• YOUR TASK: Render each line of the material below as a JSON list of strings, one string per line, with blank lines left out.

• DATA FOR PROCESSING:
• • • •
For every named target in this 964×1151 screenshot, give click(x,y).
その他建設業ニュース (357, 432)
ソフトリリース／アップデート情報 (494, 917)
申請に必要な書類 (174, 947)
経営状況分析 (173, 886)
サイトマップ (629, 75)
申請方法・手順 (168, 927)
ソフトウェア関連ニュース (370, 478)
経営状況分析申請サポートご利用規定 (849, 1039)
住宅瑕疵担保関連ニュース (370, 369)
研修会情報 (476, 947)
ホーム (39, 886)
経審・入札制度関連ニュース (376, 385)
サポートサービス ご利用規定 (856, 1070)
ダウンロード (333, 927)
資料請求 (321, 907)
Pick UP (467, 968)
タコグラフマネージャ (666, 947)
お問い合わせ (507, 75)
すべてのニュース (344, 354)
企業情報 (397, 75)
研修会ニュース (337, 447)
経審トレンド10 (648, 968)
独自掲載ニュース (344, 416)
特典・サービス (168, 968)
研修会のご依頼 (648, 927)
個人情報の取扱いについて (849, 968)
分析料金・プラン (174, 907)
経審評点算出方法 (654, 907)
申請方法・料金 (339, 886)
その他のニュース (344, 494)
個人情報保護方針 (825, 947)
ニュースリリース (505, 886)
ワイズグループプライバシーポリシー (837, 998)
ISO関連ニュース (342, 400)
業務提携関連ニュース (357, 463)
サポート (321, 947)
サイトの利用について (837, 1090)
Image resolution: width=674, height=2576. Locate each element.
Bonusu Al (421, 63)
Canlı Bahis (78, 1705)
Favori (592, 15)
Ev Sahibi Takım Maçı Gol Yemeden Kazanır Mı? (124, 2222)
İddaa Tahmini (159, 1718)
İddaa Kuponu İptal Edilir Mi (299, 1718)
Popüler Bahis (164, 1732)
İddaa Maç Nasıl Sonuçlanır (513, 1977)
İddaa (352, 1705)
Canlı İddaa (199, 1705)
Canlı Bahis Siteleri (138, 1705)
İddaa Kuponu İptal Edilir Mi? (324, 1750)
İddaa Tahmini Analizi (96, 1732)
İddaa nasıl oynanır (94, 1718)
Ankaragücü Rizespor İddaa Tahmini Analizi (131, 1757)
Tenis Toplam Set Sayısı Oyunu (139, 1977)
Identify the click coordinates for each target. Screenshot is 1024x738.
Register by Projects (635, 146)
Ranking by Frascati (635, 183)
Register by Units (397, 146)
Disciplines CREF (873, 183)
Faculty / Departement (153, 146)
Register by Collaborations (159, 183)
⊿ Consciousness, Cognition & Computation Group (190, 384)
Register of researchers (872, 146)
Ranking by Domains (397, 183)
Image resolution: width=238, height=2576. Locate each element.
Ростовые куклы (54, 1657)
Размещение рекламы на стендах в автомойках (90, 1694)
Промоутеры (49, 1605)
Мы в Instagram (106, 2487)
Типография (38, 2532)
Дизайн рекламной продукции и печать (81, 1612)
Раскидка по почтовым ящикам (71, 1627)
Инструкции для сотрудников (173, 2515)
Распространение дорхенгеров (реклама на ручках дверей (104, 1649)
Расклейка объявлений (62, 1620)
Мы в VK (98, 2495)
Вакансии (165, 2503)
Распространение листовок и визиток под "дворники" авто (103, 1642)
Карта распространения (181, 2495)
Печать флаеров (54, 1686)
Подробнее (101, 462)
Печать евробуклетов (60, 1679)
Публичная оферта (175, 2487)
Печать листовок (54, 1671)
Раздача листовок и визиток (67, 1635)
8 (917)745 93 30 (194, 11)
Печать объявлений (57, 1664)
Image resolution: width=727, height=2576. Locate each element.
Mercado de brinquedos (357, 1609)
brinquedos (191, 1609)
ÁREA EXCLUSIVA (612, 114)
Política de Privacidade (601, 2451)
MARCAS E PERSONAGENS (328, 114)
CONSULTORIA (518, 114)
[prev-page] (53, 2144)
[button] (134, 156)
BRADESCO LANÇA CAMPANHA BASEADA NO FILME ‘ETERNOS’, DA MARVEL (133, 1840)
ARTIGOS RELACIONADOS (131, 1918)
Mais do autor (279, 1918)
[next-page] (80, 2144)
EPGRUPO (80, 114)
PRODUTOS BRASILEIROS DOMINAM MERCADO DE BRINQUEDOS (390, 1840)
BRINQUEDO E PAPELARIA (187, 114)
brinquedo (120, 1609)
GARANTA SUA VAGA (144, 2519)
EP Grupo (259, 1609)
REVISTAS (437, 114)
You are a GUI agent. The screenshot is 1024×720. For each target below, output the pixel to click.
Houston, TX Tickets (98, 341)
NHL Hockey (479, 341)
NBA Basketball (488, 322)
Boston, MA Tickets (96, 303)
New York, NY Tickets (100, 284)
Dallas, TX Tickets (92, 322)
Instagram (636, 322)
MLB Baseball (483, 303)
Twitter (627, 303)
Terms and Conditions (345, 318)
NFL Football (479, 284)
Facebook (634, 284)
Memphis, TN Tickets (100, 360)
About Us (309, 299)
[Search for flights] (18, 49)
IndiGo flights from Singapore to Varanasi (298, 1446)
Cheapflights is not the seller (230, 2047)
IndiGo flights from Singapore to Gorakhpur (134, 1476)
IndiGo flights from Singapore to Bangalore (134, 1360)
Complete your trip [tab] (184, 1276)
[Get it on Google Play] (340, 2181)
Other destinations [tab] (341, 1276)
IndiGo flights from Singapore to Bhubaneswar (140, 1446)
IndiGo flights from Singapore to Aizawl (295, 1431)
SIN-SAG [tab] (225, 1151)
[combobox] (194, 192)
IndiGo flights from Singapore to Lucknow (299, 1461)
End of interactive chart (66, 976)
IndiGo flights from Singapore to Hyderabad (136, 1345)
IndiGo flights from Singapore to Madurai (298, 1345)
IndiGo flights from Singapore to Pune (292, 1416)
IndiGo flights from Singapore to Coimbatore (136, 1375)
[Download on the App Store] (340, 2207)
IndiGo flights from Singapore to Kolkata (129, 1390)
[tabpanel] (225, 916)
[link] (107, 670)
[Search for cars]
• • • •
• RIGHT ANSWER:
[
  "For every named target in this 964×1151 screenshot, give click(x,y).",
  "その他建設業ニュース (357, 432)",
  "ソフトリリース／アップデート情報 (494, 917)",
  "申請に必要な書類 (174, 947)",
  "経営状況分析 (173, 886)",
  "サイトマップ (629, 75)",
  "申請方法・手順 (168, 927)",
  "ソフトウェア関連ニュース (370, 478)",
  "経営状況分析申請サポートご利用規定 (849, 1039)",
  "住宅瑕疵担保関連ニュース (370, 369)",
  "研修会情報 (476, 947)",
  "ホーム (39, 886)",
  "経審・入札制度関連ニュース (376, 385)",
  "サポートサービス ご利用規定 (856, 1070)",
  "ダウンロード (333, 927)",
  "資料請求 (321, 907)",
  "Pick UP (467, 968)",
  "タコグラフマネージャ (666, 947)",
  "お問い合わせ (507, 75)",
  "すべてのニュース (344, 354)",
  "企業情報 (397, 75)",
  "研修会ニュース (337, 447)",
  "経審トレンド10 (648, 968)",
  "独自掲載ニュース (344, 416)",
  "特典・サービス (168, 968)",
  "研修会のご依頼 (648, 927)",
  "個人情報の取扱いについて (849, 968)",
  "分析料金・プラン (174, 907)",
  "経審評点算出方法 (654, 907)",
  "申請方法・料金 (339, 886)",
  "その他のニュース (344, 494)",
  "個人情報保護方針 (825, 947)",
  "ニュースリリース (505, 886)",
  "ワイズグループプライバシーポリシー (837, 998)",
  "ISO関連ニュース (342, 400)",
  "業務提携関連ニュース (357, 463)",
  "サポート (321, 947)",
  "サイトの利用について (837, 1090)",
  "Image resolution: width=674, height=2576. Locate each element.",
  "Bonusu Al (421, 63)",
  "Canlı Bahis (78, 1705)",
  "Favori (592, 15)",
  "Ev Sahibi Takım Maçı Gol Yemeden Kazanır Mı? (124, 2222)",
  "İddaa Tahmini (159, 1718)",
  "İddaa Kuponu İptal Edilir Mi (299, 1718)",
  "Popüler Bahis (164, 1732)",
  "İddaa Maç Nasıl Sonuçlanır (513, 1977)",
  "İddaa (352, 1705)",
  "Canlı İddaa (199, 1705)",
  "Canlı Bahis Siteleri (138, 1705)",
  "İddaa Kuponu İptal Edilir Mi? (324, 1750)",
  "İddaa Tahmini Analizi (96, 1732)",
  "İddaa nasıl oynanır (94, 1718)",
  "Ankaragücü Rizespor İddaa Tahmini Analizi (131, 1757)",
  "Tenis Toplam Set Sayısı Oyunu (139, 1977)",
  "Identify the click coordinates for each target. Screenshot is 1024x738.",
  "Register by Projects (635, 146)",
  "Ranking by Frascati (635, 183)",
  "Register by Units (397, 146)",
  "Disciplines CREF (873, 183)",
  "Faculty / Departement (153, 146)",
  "Register by Collaborations (159, 183)",
  "⊿ Consciousness, Cognition & Computation Group (190, 384)",
  "Register of researchers (872, 146)",
  "Ranking by Domains (397, 183)",
  "Image resolution: width=238, height=2576. Locate each element.",
  "Ростовые куклы (54, 1657)",
  "Размещение рекламы на стендах в автомойках (90, 1694)",
  "Промоутеры (49, 1605)",
  "Мы в Instagram (106, 2487)",
  "Типография (38, 2532)",
  "Дизайн рекламной продукции и печать (81, 1612)",
  "Раскидка по почтовым ящикам (71, 1627)",
  "Инструкции для сотрудников (173, 2515)",
  "Распространение дорхенгеров (реклама на ручках дверей (104, 1649)",
  "Расклейка объявлений (62, 1620)",
  "Мы в VK (98, 2495)",
  "Вакансии (165, 2503)",
  "Распространение листовок и визиток под \"дворники\" авто (103, 1642)",
  "Карта распространения (181, 2495)",
  "Печать флаеров (54, 1686)",
  "Подробнее (101, 462)",
  "Печать евробуклетов (60, 1679)",
  "Публичная оферта (175, 2487)",
  "Печать листовок (54, 1671)",
  "Раздача листовок и визиток (67, 1635)",
  "8 (917)745 93 30 (194, 11)",
  "Печать объявлений (57, 1664)",
  "Image resolution: width=727, height=2576. Locate each element.",
  "Mercado de brinquedos (357, 1609)",
  "brinquedos (191, 1609)",
  "ÁREA EXCLUSIVA (612, 114)",
  "Política de Privacidade (601, 2451)",
  "MARCAS E PERSONAGENS (328, 114)",
  "CONSULTORIA (518, 114)",
  "[prev-page] (53, 2144)",
  "[button] (134, 156)",
  "BRADESCO LANÇA CAMPANHA BASEADA NO FILME ‘ETERNOS’, DA MARVEL (133, 1840)",
  "ARTIGOS RELACIONADOS (131, 1918)",
  "Mais do autor (279, 1918)",
  "[next-page] (80, 2144)",
  "EPGRUPO (80, 114)",
  "PRODUTOS BRASILEIROS DOMINAM MERCADO DE BRINQUEDOS (390, 1840)",
  "BRINQUEDO E PAPELARIA (187, 114)",
  "brinquedo (120, 1609)",
  "GARANTA SUA VAGA (144, 2519)",
  "EP Grupo (259, 1609)",
  "REVISTAS (437, 114)",
  "You are a GUI agent. The screenshot is 1024×720. For each target below, output the pixel to click.",
  "Houston, TX Tickets (98, 341)",
  "NHL Hockey (479, 341)",
  "NBA Basketball (488, 322)",
  "Boston, MA Tickets (96, 303)",
  "New York, NY Tickets (100, 284)",
  "Dallas, TX Tickets (92, 322)",
  "Instagram (636, 322)",
  "MLB Baseball (483, 303)",
  "Twitter (627, 303)",
  "Terms and Conditions (345, 318)",
  "NFL Football (479, 284)",
  "Facebook (634, 284)",
  "Memphis, TN Tickets (100, 360)",
  "About Us (309, 299)",
  "[Search for flights] (18, 49)",
  "IndiGo flights from Singapore to Varanasi (298, 1446)",
  "Cheapflights is not the seller (230, 2047)",
  "IndiGo flights from Singapore to Gorakhpur (134, 1476)",
  "IndiGo flights from Singapore to Bangalore (134, 1360)",
  "Complete your trip [tab] (184, 1276)",
  "[Get it on Google Play] (340, 2181)",
  "Other destinations [tab] (341, 1276)",
  "IndiGo flights from Singapore to Bhubaneswar (140, 1446)",
  "IndiGo flights from Singapore to Aizawl (295, 1431)",
  "SIN-SAG [tab] (225, 1151)",
  "[combobox] (194, 192)",
  "IndiGo flights from Singapore to Lucknow (299, 1461)",
  "End of interactive chart (66, 976)",
  "IndiGo flights from Singapore to Hyderabad (136, 1345)",
  "IndiGo flights from Singapore to Madurai (298, 1345)",
  "IndiGo flights from Singapore to Pune (292, 1416)",
  "IndiGo flights from Singapore to Coimbatore (136, 1375)",
  "[Download on the App Store] (340, 2207)",
  "IndiGo flights from Singapore to Kolkata (129, 1390)",
  "[tabpanel] (225, 916)",
  "[link] (107, 670)",
  "[Search for cars]"
]